TASK REQUIREMENTS: If an entry holds a picture, leave that picture out. Give everything else again exactly.

EXERCISE DATA:
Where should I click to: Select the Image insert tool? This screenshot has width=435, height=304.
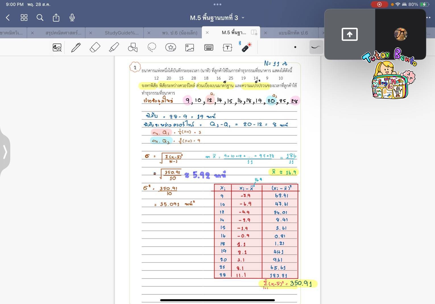click(190, 47)
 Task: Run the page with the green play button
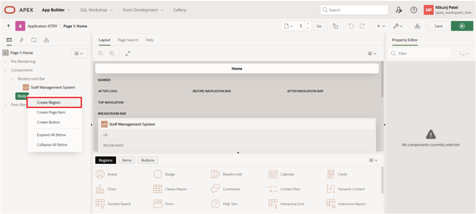462,26
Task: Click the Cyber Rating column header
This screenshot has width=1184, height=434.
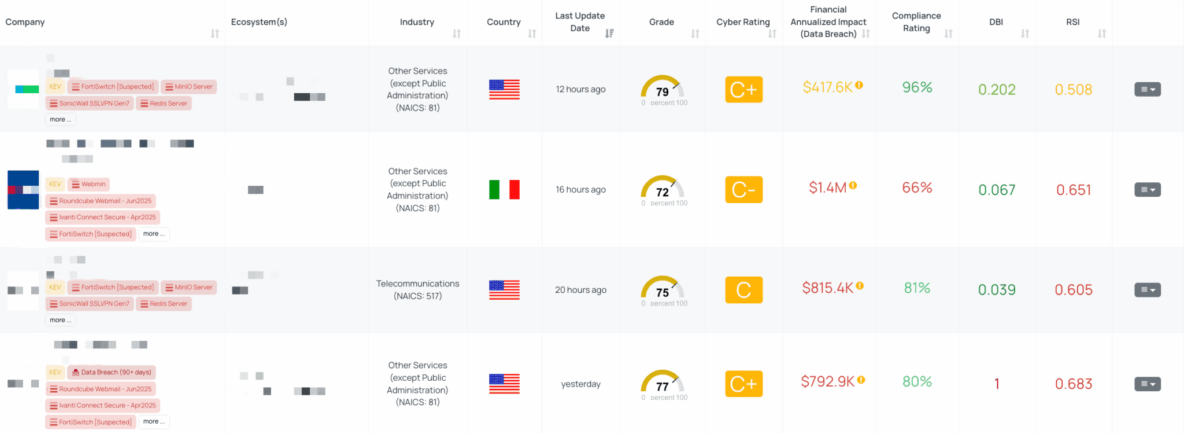Action: point(743,22)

REPLY:
Where should I click to: Select the Image insert tool? This screenshot has width=435, height=304.
click(190, 47)
 Task: Run the page with the green play button
462,26
Task: Click the Cyber Rating column header
This screenshot has width=1184, height=434.
Action: point(743,22)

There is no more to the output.